Sway is really impressively stable if you’re willing to learn it and set it up. It’s a tiling WM.

I’ve been running the same arch install with roughly the same sway config for 3 years. My computer has never been so boring!

oscardejarjayes ,
@oscardejarjayes@hexbear.net avatar

I love Sway with Arch, been running it for about two years across a few devices. Sway has yet to freeze, crash, or otherwise act unstable. It’s wonderful.

TeryVeneno ,

Gnome, KDE is also nice but the default doesn’t function in a way that makes sense to my brain anymore after using gnome

kudzu ,
@kudzu@tilde.zone avatar

I like Xfce and Plasma, it's pretty hard to decide between the two

HouseWolf ,

KDE is what finally got me to switch from Windows.

Out of the box I found it a better user experience than Windows 10s desktop, but having it be stupid easy to customize and theme on top of that has made me never wanna go back.

Xenanthropy ,

I love cinnamon a lot

Thwompthwomp ,

Plasma.

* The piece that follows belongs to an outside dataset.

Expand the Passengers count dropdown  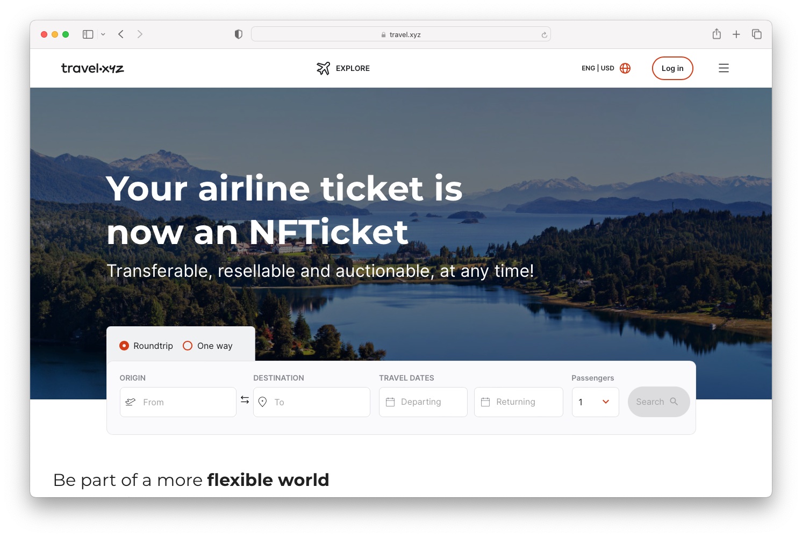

It’s the most customizable and you can dive in and shape it. It feels much more natural for me to jump into.

I put xfce on older hardware.

Distro wise I tend to go with Ubuntu flavors most because they seem to have better compatibility for various software and stuff I need, but I haven’t really shopped around too hard in years. Work is RHEL (and clones) and they make me sad.

governorkeagan OP ,

I’m thinking of settling on Ubuntu for the same reason. It’s easy enough to get a VM setup and test other distros if needed

MeaCulpa ,

Cinnamon LMDE

merthyr1831 ,

I started with Zorin, then GNOME via Pop!OS, then KDE, vanilla GNOME, then KDE again.

Who knows cos they all have good features.

Rentlar ,

For VMs I use IceWM. I like MATE (Gnome 2.0 feel) for daily driving.

withoutclass ,
@withoutclass@mastodon.sdf.org avatar

@governorkeagan Hyprland

christos ,
@christos@lemmy.world avatar

I have used xfce and cinnamon without any problems, I think I like xfce a little more.

pixelscript , (edited )

My university Linux cluster was my first introduction to Linux in general, and they ran MATE of all things.

A few years later, when I decided I was done with Window’s bullshit and wanted to jump my daily driver to Linux, I installed Ubuntu MATE so I’d have the best familiarity edge I could to minimize friction.

MATE is alright. Despite being rather barebones and dated (being a life support fork of GNOME 2, I understand that is indeed kind of the point), it served me well for about 5 years.

I got a real urge to switch, though, due to just how little support or documentation there is for anything in MATE. I was also getting fed up with Ubuntu’s Snap crap as well. So I decided to dump both for something else.

I wanted to stay on Debian’s architecture for now, but no longer had need for Ubuntu’s handholding, so raw Debian it was. As for the DE, I personally like the rich, full-fat ones more than the lean ones, and I wanted something modern, popular, and with highly proliferous support resources. That basically meant GNOME 3 or KDE Plasma. And I guess maybe Cinnamon, but I always see it marketed as the “newly ex-Windows user training wheels” DE, and that isn’t my need.

GNOME 3 strikes me as the “MacOS” of Linux DEs. It wants to swim against the current to introduce its own paradigm. Everything designed to work in its ecosystem is buttery smooth and sexy, yes, but since it’s also a counterparadigm, that tends to relegate you to the pack-in software and a handful of big vendors. Most other software has to rely on clumsy shims to fit in. I’m not about it, tbh. I’m sure it’s fine, I just don’t think higher highs are worth the lower lows, and I generally wasn’t in the mood for a drastic paradigm shift.

So, KDE Plasma for me. It was unfortunate I made the leap just as they decided, “Wayland is stable and supported enough for everyone now!” (it isn’t, lol), so it’s a bit rockier than I was hoping, but whatever. Stability and support can only improve with time. And I expect faster adoption of Wayland than I do the GNOME 3 paradigm since Wayland is currently the only ship of its kind in the water that isn’t sinking.

Aaaaall that said, KDE treats me pretty well, minus the Wayland issues. Upgrading to it from MATE was like trading up from a cheap, dingy hostel to a clean 4-star hotel. Should’ve leapt years ago.

governorkeagan OP ,

Thank you for that very detailed response!